- [Information provided]:

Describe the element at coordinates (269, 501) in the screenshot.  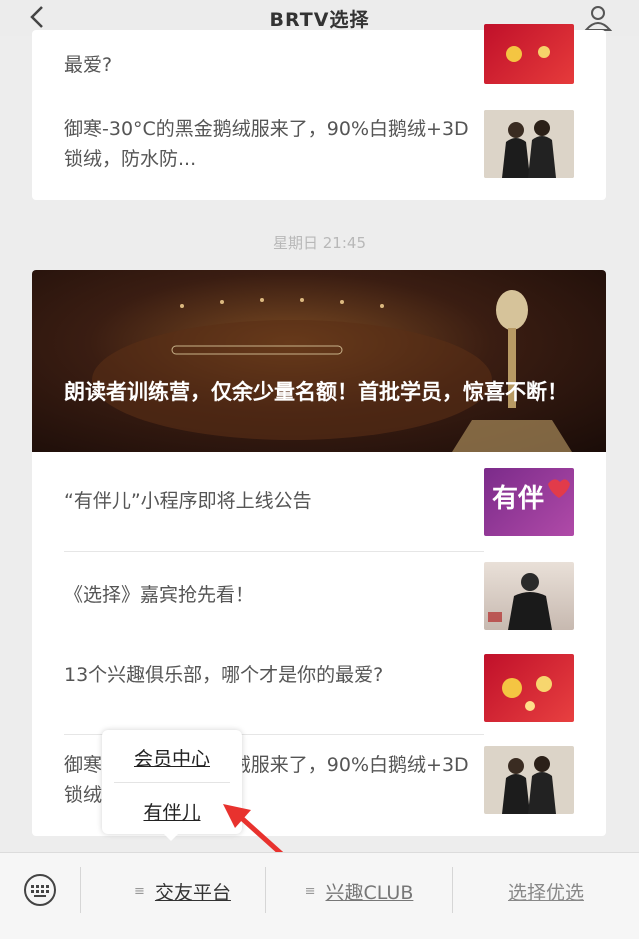
I see `article-title: “有伴儿”小程序即将上线公告` at that location.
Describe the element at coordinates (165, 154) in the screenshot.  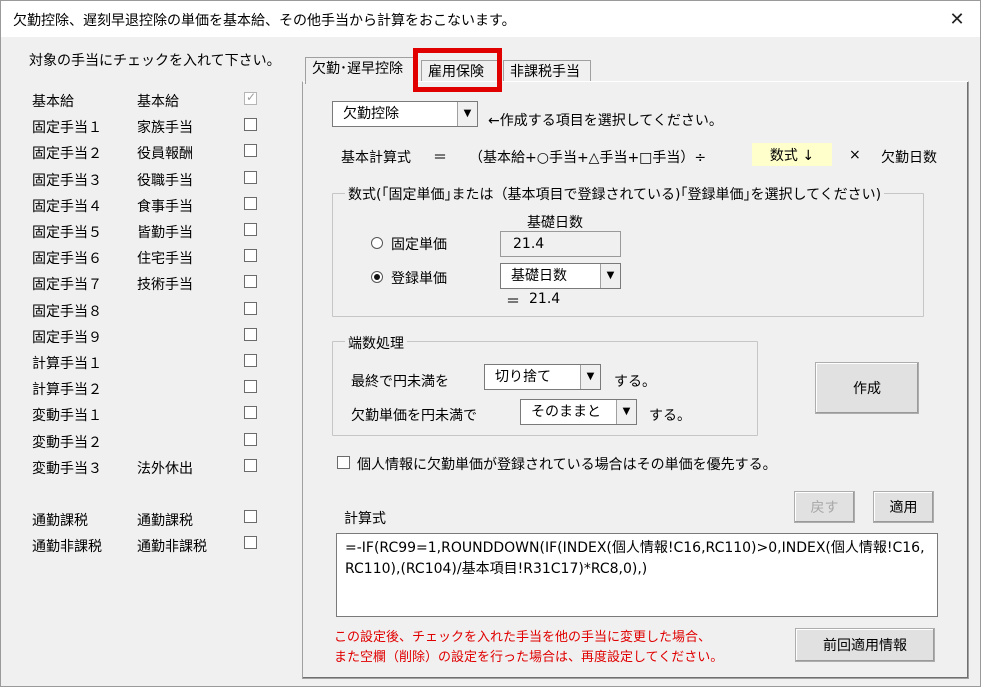
I see `allowance-name-label: 役員報酬` at that location.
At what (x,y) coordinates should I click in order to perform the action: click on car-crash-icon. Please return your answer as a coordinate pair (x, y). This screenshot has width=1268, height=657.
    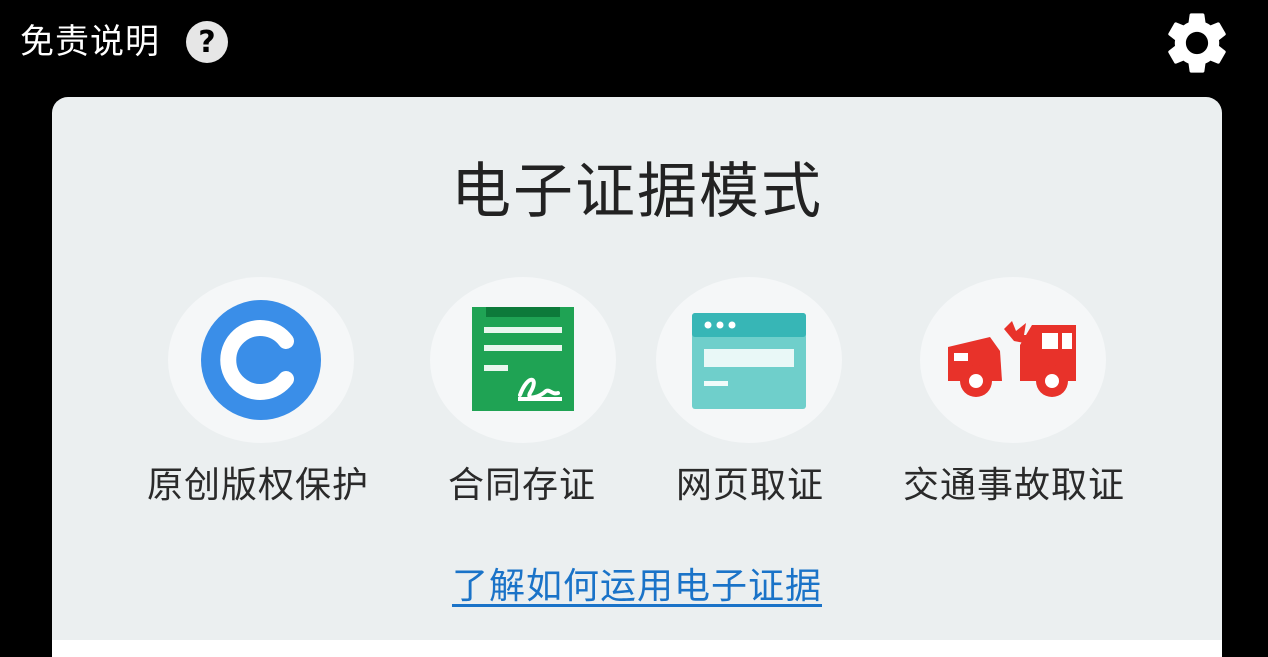
    Looking at the image, I should click on (1012, 359).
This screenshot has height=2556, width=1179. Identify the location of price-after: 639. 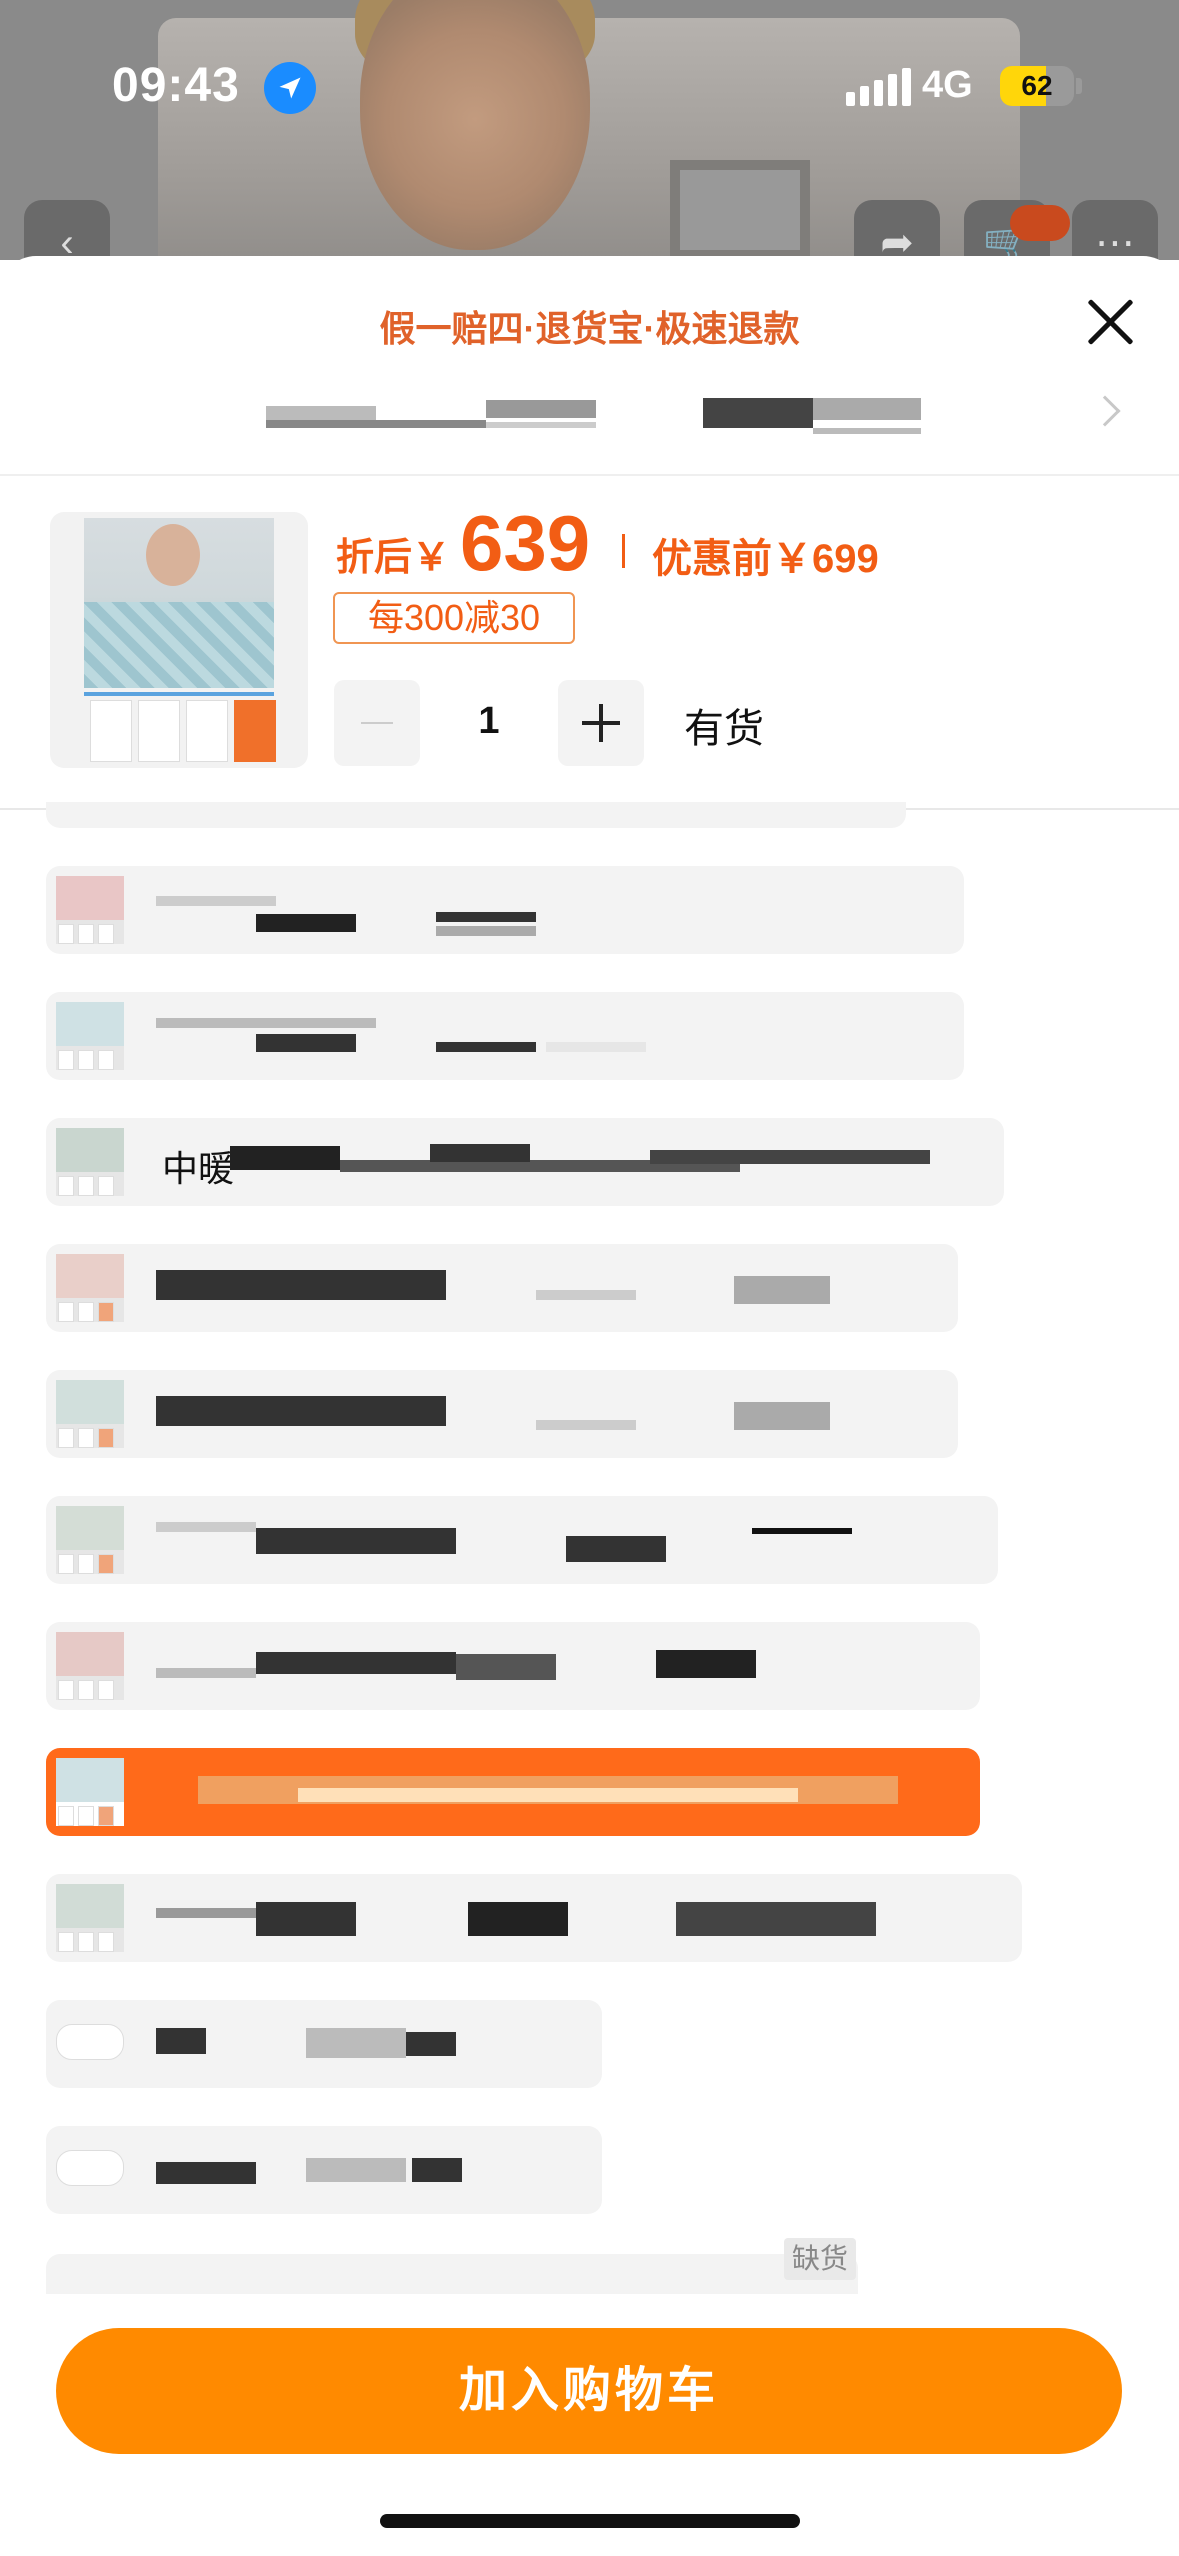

- [Task prompt]: Copy every record above word for word, leaving out the pictures.

- [Solution for this task]:
Describe the element at coordinates (269, 501) in the screenshot.  
I see `article-title: “有伴儿”小程序即将上线公告` at that location.
Describe the element at coordinates (165, 154) in the screenshot.  
I see `allowance-name-label: 役員報酬` at that location.
At what (x,y) coordinates should I click in order to perform the action: click on car-crash-icon. Please return your answer as a coordinate pair (x, y). This screenshot has width=1268, height=657.
    Looking at the image, I should click on (1012, 359).
This screenshot has height=2556, width=1179. Identify the location of price-after: 639. 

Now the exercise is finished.